* Begin Input for this task *
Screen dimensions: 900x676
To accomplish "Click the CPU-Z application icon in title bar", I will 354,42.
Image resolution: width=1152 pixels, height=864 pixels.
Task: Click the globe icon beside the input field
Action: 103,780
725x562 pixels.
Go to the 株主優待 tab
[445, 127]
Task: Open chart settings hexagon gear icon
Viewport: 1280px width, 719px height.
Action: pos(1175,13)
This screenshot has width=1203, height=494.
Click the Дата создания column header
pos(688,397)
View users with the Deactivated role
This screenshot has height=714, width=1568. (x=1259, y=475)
* End Input for this task *
→ **Problem requirements**
Express the lines above as a numbered list, omitting any blank lines.

→ **Response below**
1. Screen dimensions: 900x676
2. To accomplish "Click the CPU-Z application icon in title bar", I will 354,42.
3. Image resolution: width=1152 pixels, height=864 pixels.
4. Task: Click the globe icon beside the input field
5. Action: 103,780
6. 725x562 pixels.
7. Go to the 株主優待 tab
8. [445, 127]
9. Task: Open chart settings hexagon gear icon
10. Viewport: 1280px width, 719px height.
11. Action: pos(1175,13)
12. This screenshot has width=1203, height=494.
13. Click the Дата создания column header
14. pos(688,397)
15. View users with the Deactivated role
16. This screenshot has height=714, width=1568. (x=1259, y=475)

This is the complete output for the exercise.